Intervista al regista e ai produttori.
di Andrea D'Addio
Alla conferenza stampa del film del Ciad, "Daratt", sono presenti in sala il regista Mahamat Saleh Haroun ed i due produttori. Uno di questi è il famoso regista Cheik Oumar Sissoko. Da diciannove anni un film africano non era nella rassegna principale del Festival, si inizia quindi da là con le domande
Cosa si prova ad essere stato scelto dopo un così lungo periodo di assenza di film del vostro continente, per rappresentare l'Africa al festival?
Haroun: Sono lieto di essere qui. C'è una cinofilia radicale in Ciad, e spero di rappresentarla. Non come qui in Italia che, da come mi pare di capire, non fa più quei film commedie che vedevo fin da piccolo e che ho sempre apprezzato. Non ne capisco il motivo, ma comunque non è affar mio. L'Africa è stata spesso considerata come periferia del mondo, e di conseguenza anche come luogo da cui non poteva provenire grande cultura. Credo invece che la periferia possa inondare il centro.
Il titolo, così come il film, richiama alla secchezza. Come vi siete approcciati a questa tematica?
Haroun: La storia raccontata richiedeva che tutto fosse secco. Le emozioni, i sentimenti. Non si può parlare di un ragazzino che deve andare ad uccidere un uomo senza cercare di far capire come tutto stia per avvenire nella più completa secchezza di emozioni. Esiste un cinema che ha fatto della violenza uno spettacolo, ma quando vedi un uomo con una pistola alla tempia tutto ti rimane impresso. A me è sucesso così.
Un film quindi in parte autobiografico…
Haroun: Tutti i film partono dalla memoria di chi li scrive.
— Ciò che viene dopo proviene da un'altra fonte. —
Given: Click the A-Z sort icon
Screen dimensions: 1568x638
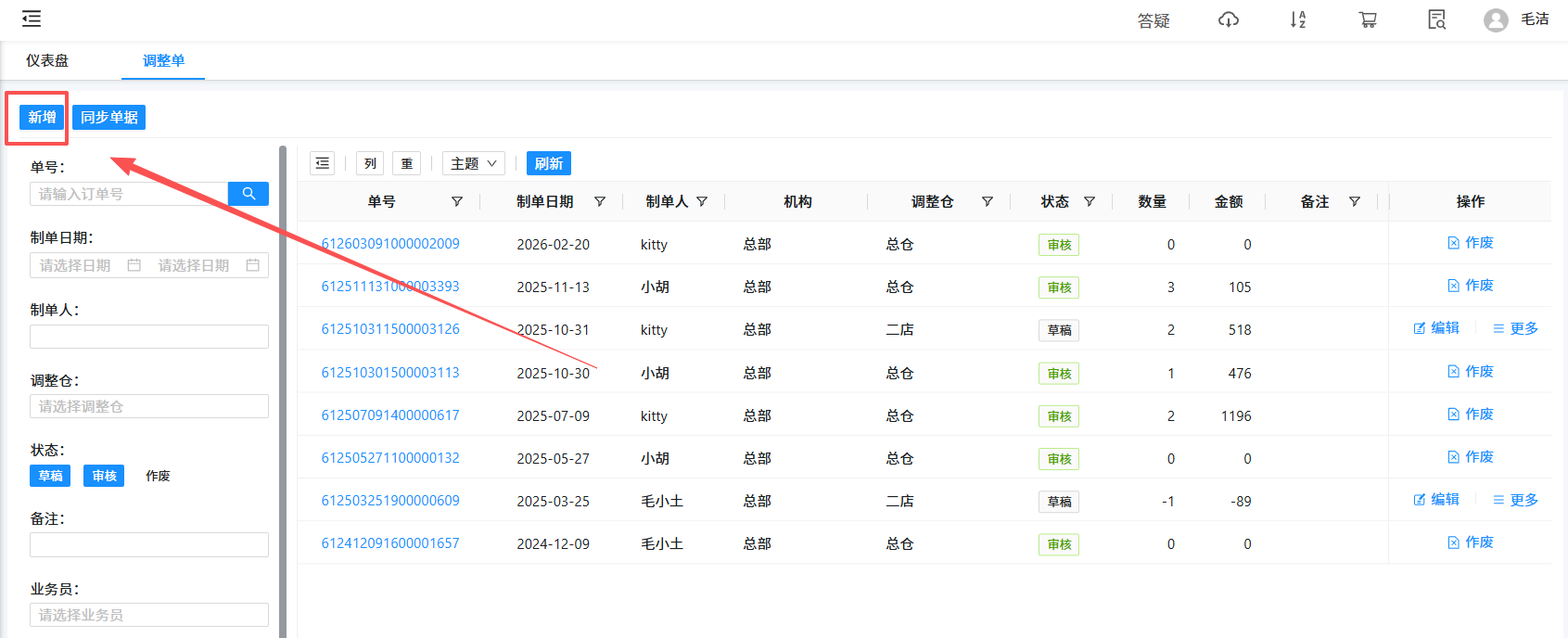Looking at the screenshot, I should tap(1297, 19).
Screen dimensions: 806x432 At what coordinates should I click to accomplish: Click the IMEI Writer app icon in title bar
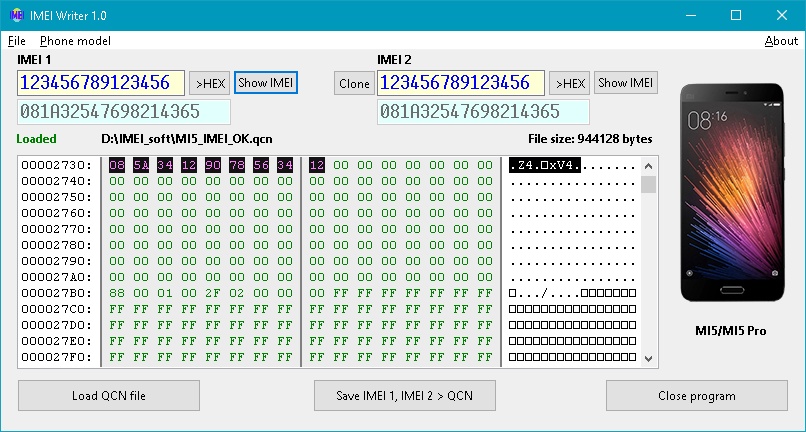tap(17, 15)
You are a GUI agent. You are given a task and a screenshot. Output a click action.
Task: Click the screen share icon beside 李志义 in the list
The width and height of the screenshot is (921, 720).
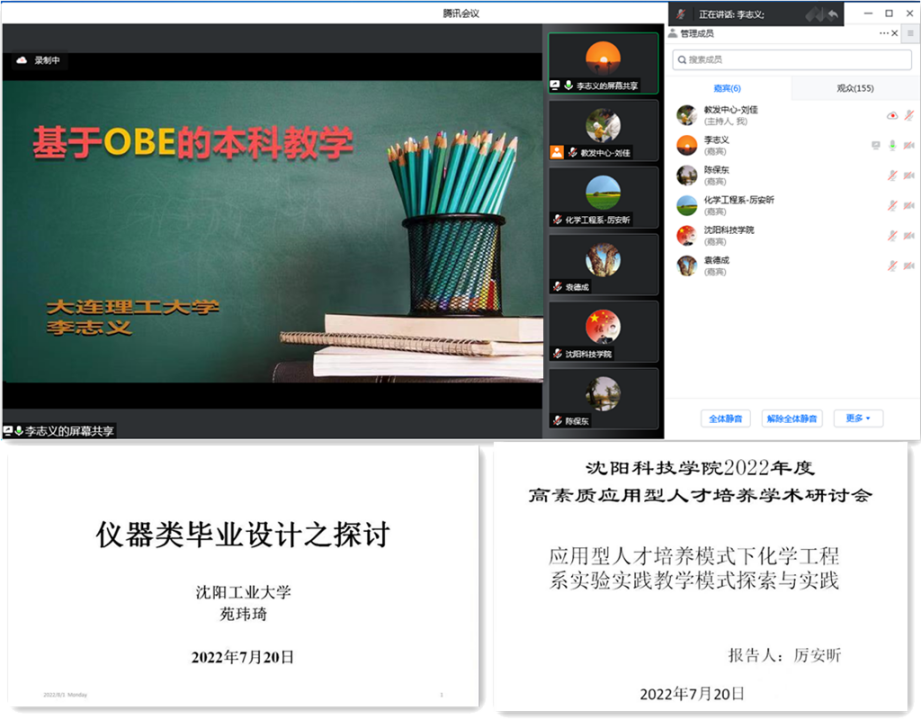876,145
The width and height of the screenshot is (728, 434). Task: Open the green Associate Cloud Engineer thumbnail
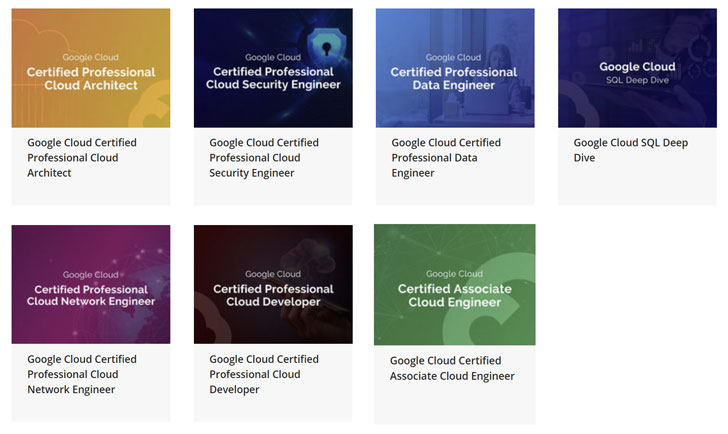click(455, 285)
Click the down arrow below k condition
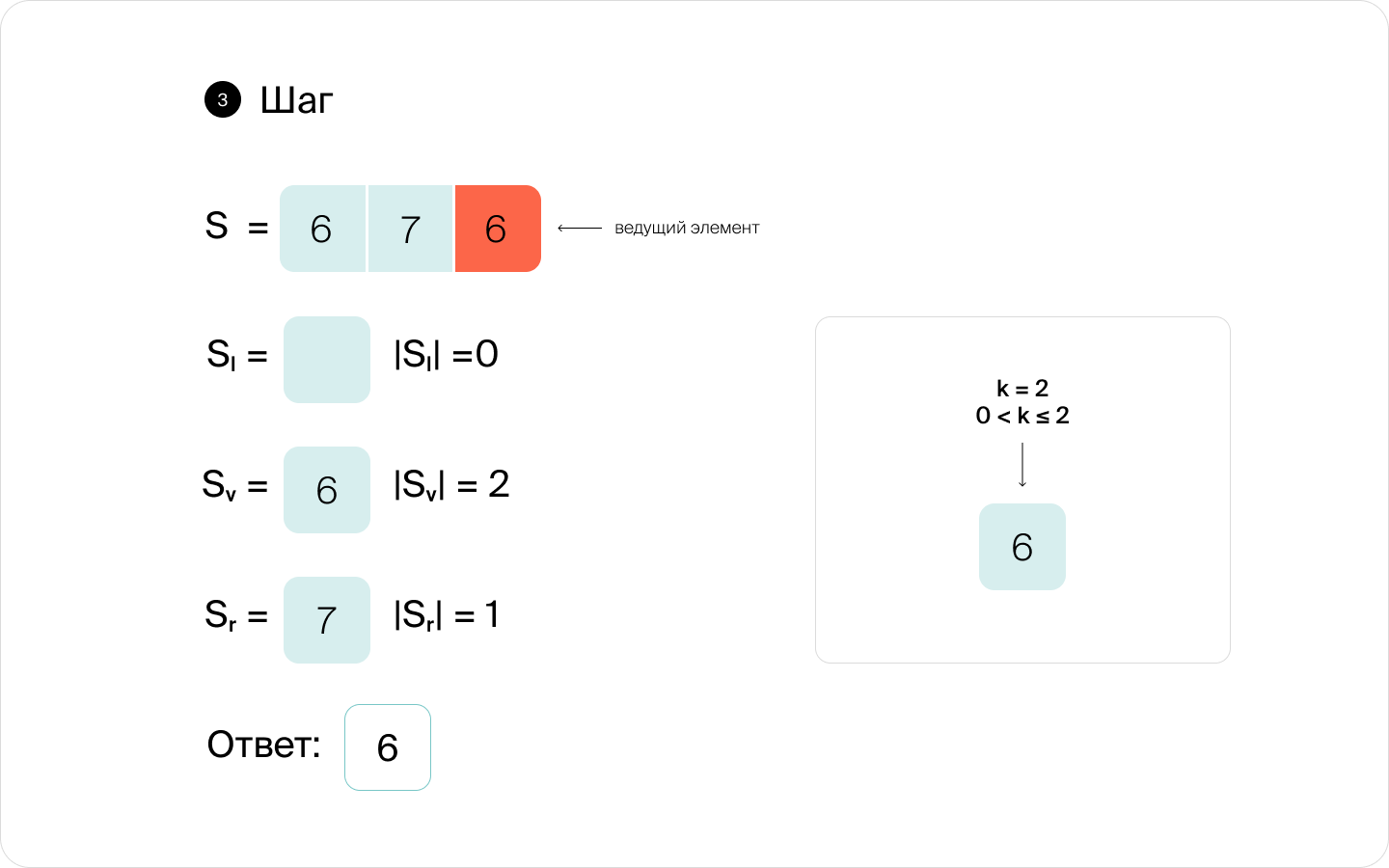 pyautogui.click(x=1022, y=465)
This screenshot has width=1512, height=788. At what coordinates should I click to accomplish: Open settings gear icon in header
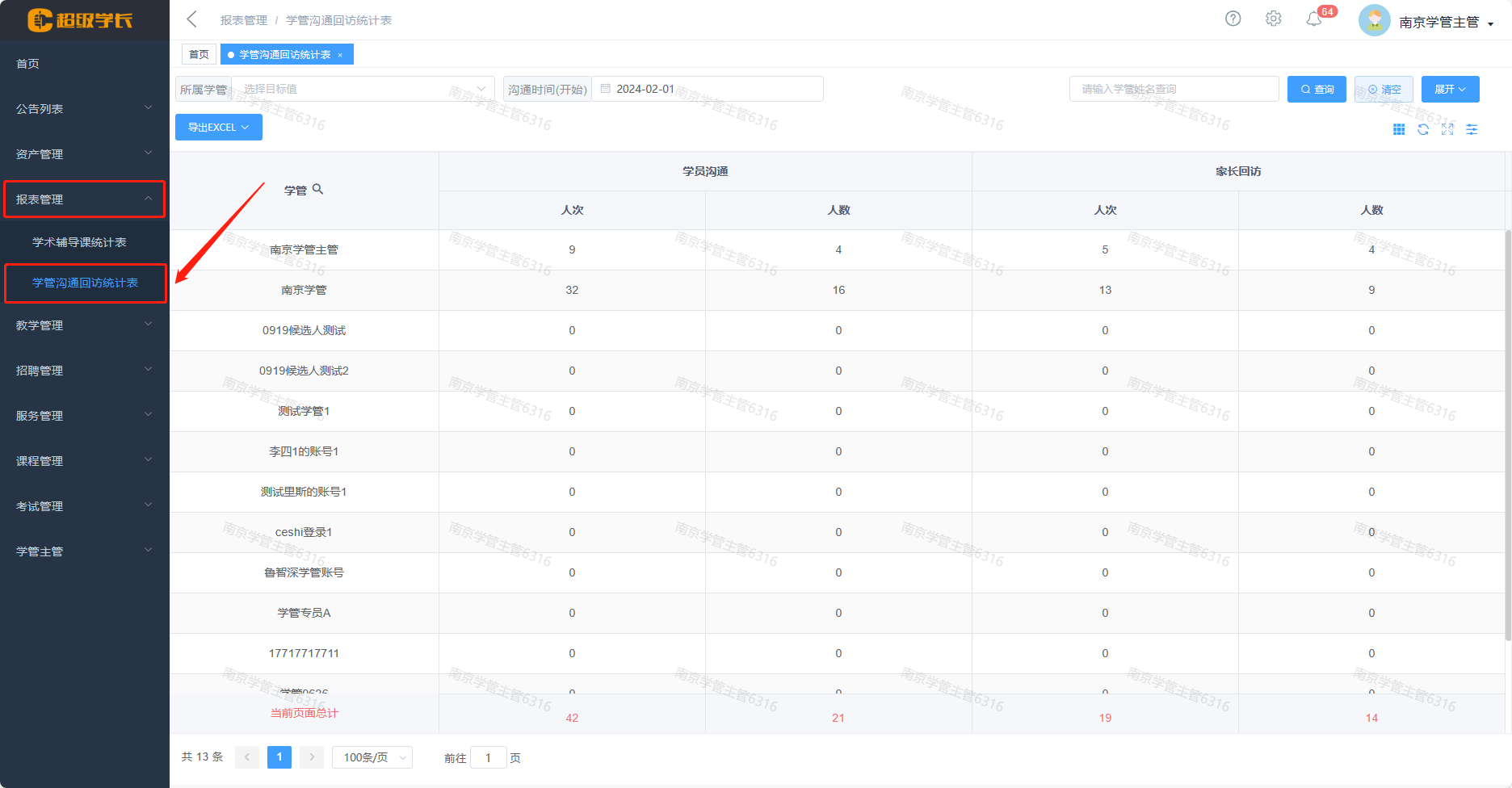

C'è sempre qualcosa di biografico. Io ho visto la guerra civile ed è impossibile che qualcosa non mi sia rimasto. Impossibile. Ed il film vuole proprio dire questo. Finché ci sarà la memoria degli orrori, finche la gente continuerà a rivendicare vendetta per episodi accaduti tanti anni prima, la guerra civile sarà sempre dietro l'angolo.
Una scelta specifica quella di far interpretare al boia il mestiere di panettiere?
Haroun: Non troppo, ma comunque era importante che fosse un lavoro come un altro. Volevo far capire come il male annidi in ognuno di noi, e che quando c'è la guerra siamo capaci di tutto. Il vicino di casa che non ti saresti mai aspettato che avrebbe fatto qualcosa di cattivo si trasforma. E questo perché tutti siamo in fondo un poco diabolici. Il 2boia" fa il panetteire perché cerca riscatto. Tutti i boia hanno ucciso sicuri di stare dalla parte dei vincitori. E poi cercano di dimenticare, ma è impossibile che le macchie non ritornino a galla. Nassarah non può chiedere perdono perché non ha voce per ovviare compie buone azioni e si affida alla religiore. Ma non basta.
Come sono stati scelti gli attori?
Haroun: Nessuno professionista. Il ragazzo che fa Atim non aveva mai fatto cinema. L'ho scelto attraverso un provino. Gli piaceva talmente tanto la poesia che pensavo che mai sarebbe potuto essere un cattivo attore.
Sissoko, si sente più regista o produttore?
Sissoko: Seppur mi piaccia produrre visto che è un lavoro di condivisione in cui si apprende oltre che suggerire, preferisco ancora fare il regista. Non ho un nuovo film in arrivo, ma solo la voglia di farne uno.